This is in part because we don't know how to pray. As "low-church" Christians, we have tended towards informal prayers that communicate to God. Our prayers are almost always one-sided, us to God, and usually in the form of requests for resources or issues in relationships.
So how do we grow in prayer? One of the first things to note is the first time Jesus mentioned prayer in Matthew: it was in the context of praying for your enemies and for those who persecute you. Prayer, in the beginning, was outward-focused, helping us to focus on others, on their concerns, on their needs, and on their welfare, even if those ones are out to get us.
But this teaches us a greater truth: Prayer is not simply about communication to God; it is about spiritual formation. Prayer begins shaping and forming us to be like God (i.e., to become godly, or, as Peter writes, "to become participants of the divine nature" [2 Peter 1:4, NRSV]). How better to grow godliness than to love and pray for and serve our enemies, because this is exactly what God, through Jesus, did for us (see Romans 5).
Jesus goes on to teach about prayer as a spiritual practice. (For the sake of brevity, I am leaving out Jesus' teaching about fasting.) In the Sermon on the Mount, Jesus tackles prayer again and teaches us that prayer should be simple and in secret. We don't pray to be seen by or congratulated by others. This does not mean we cannot pray publicly. But the purpose of prayer is to commune with God and to practice this as a discipline that helps us become more aware of and in tune with God.
Now we can look at fasting. Fasting is something that mystifies many believers. Yet, it is simply abstention from food. It may include an abstention from all food and drink, or it may include drink, or even just water. Jews would fast for a variety of reasons: in preparation for a feast day, for repentance, as preparation for prayer, or simply as a devotional rite. When Jesus taught fasting, he was not teaching anything new to his hearers. Rather, he taught them out of what they already knew.

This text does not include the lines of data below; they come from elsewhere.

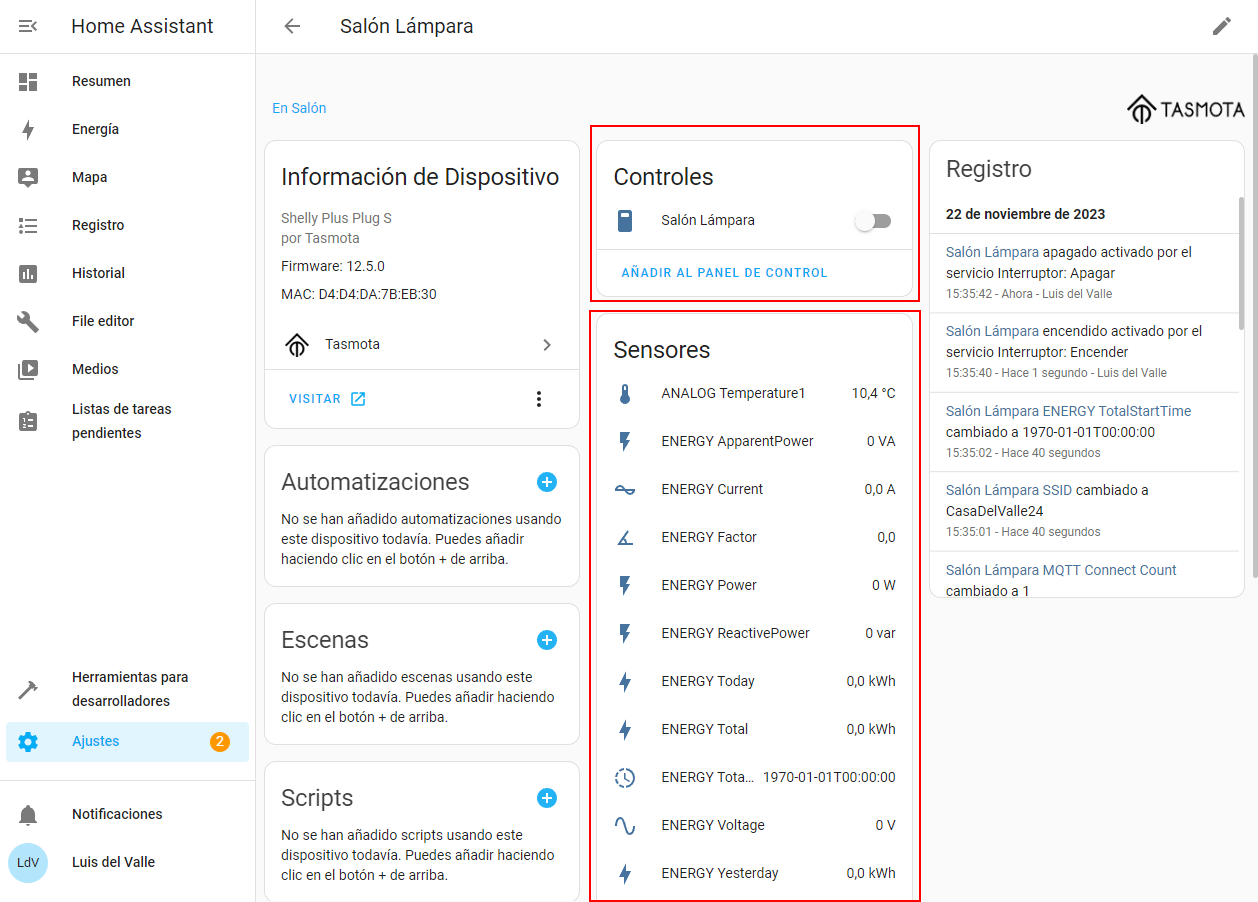This screenshot has height=902, width=1258.
Task: Click the back arrow next to Salón Lámpara
Action: pos(292,26)
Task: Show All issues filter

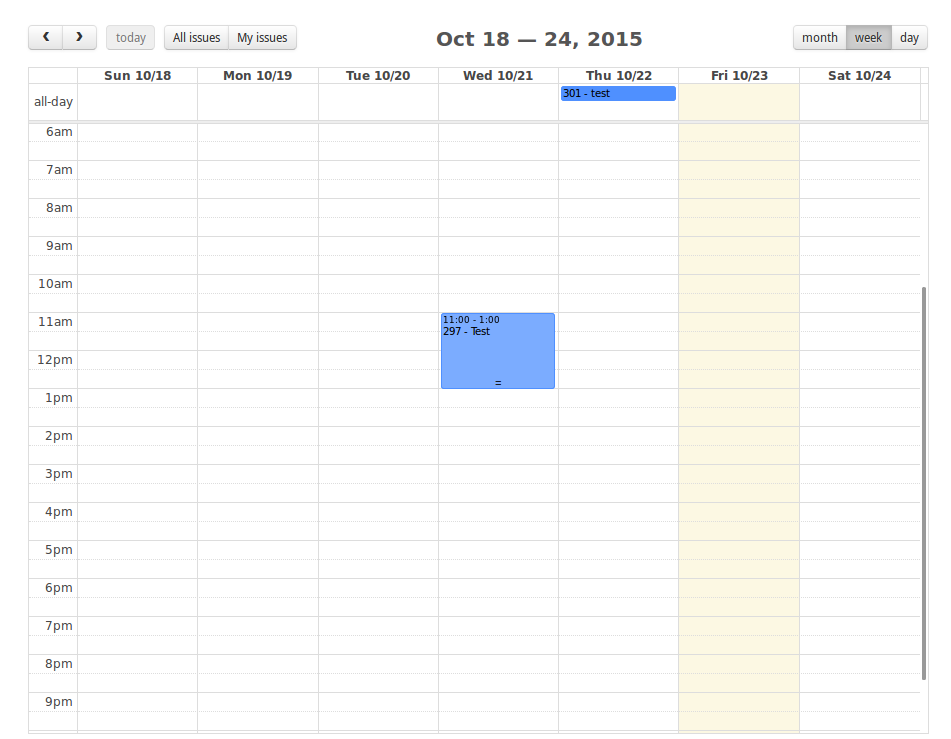Action: click(x=196, y=38)
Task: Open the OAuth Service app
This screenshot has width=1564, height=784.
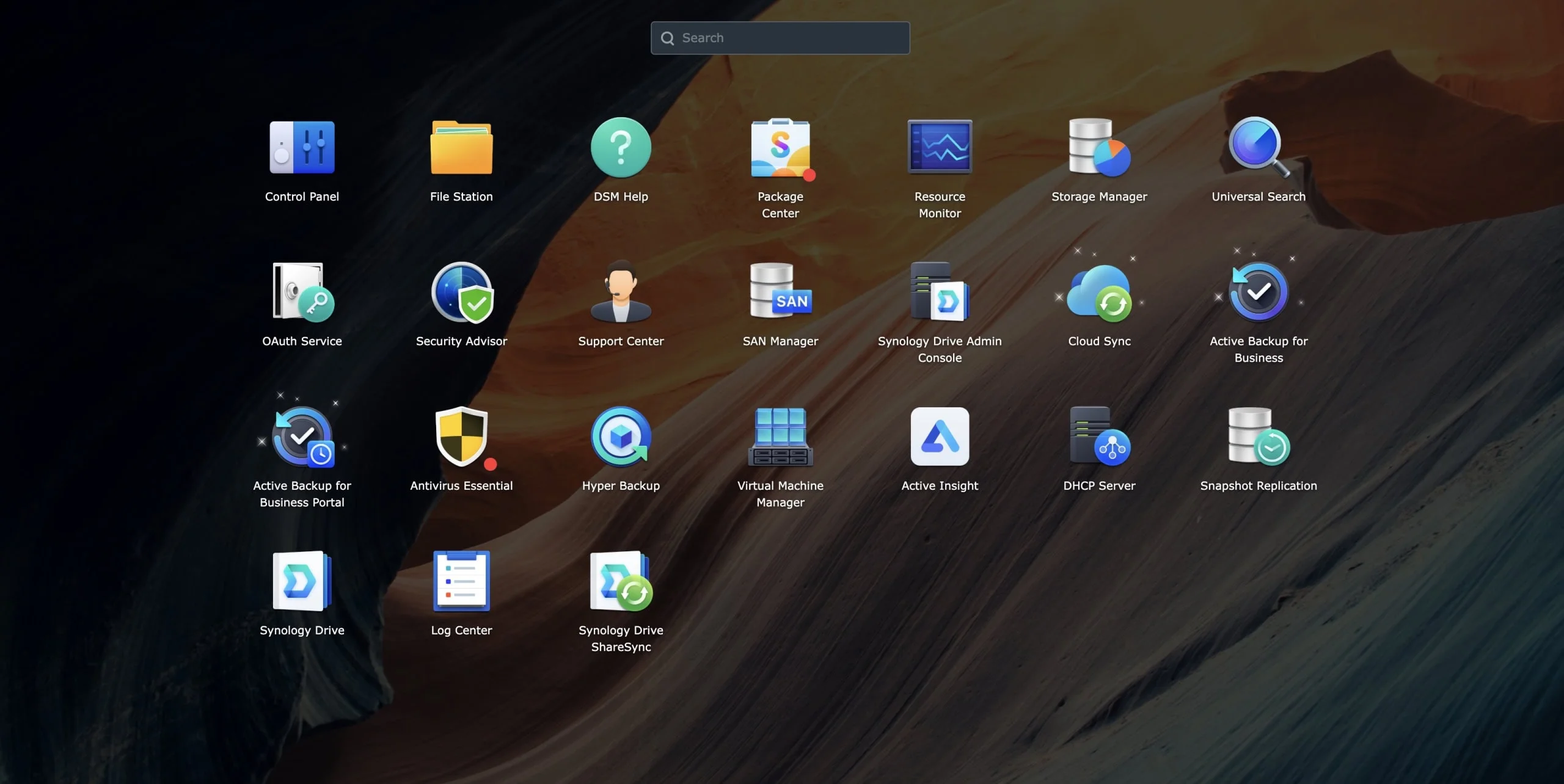Action: [302, 292]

In Matthew 4:2, we learn that Jesus fasted in the wilderness. Ahead of his temptation by the devil, he fasted. Fasting was preparatory -- it prepared him for the time of trial. In chapter 6, teaches about fasting as one of the primary spiritual practices of his day. In that teaching, he says that fasting is to be between us and the Lord. That does not mean that we cannot tell someone we are fasting, but we are not fasting so that others will praise our level of spirituality. We fast to draw near to God. In chapter 9, fasting is taught as a means of preparation, of grief over the absence of the "bridegroom." Jesus was talking about how his disciples would fast in his absence, as they awaited his return. Finally, in a disputed verse (17:21), Jesus includes prayer and fasting as spiritual disciplines that would have enabled his disciples to progress in faith to be able to cast out a demon.
Fasting follows the example of Jesus and helps us prepare our hearts to follow his leading.
Why is fasting something we do not pay much attention to today? Is it because we enjoy eating too much? Perhaps that is an idol preventing us from following Jesus fully. Is it because we do not like the crankiness and irritability that comes from missing a meal? It's possible that we should consider a dietary change, or moderation in eating certain foods, or eating altogether, as part of following Jesus. Is it because our hearts are not turned towards Jesus in worship? Fasting enables us to ask these questions, to investigate them, to take more time in prayer to understand the spiritual journey we are on.
To begin to fast, start small. Perhaps skip just one meal, and use the time to read the Bible or meditate on it or pray. Or, if you cannot fast from food due to medical reasons, fast from something. Go an entire day without watching TV or listening to the news. Use the time to reflect on your spiritual journey and prepare yourself to worship God.
What if we, as a church, fasted on Saturday in preparation for worship on Sunday? How powerful might our encounter with the Lord be?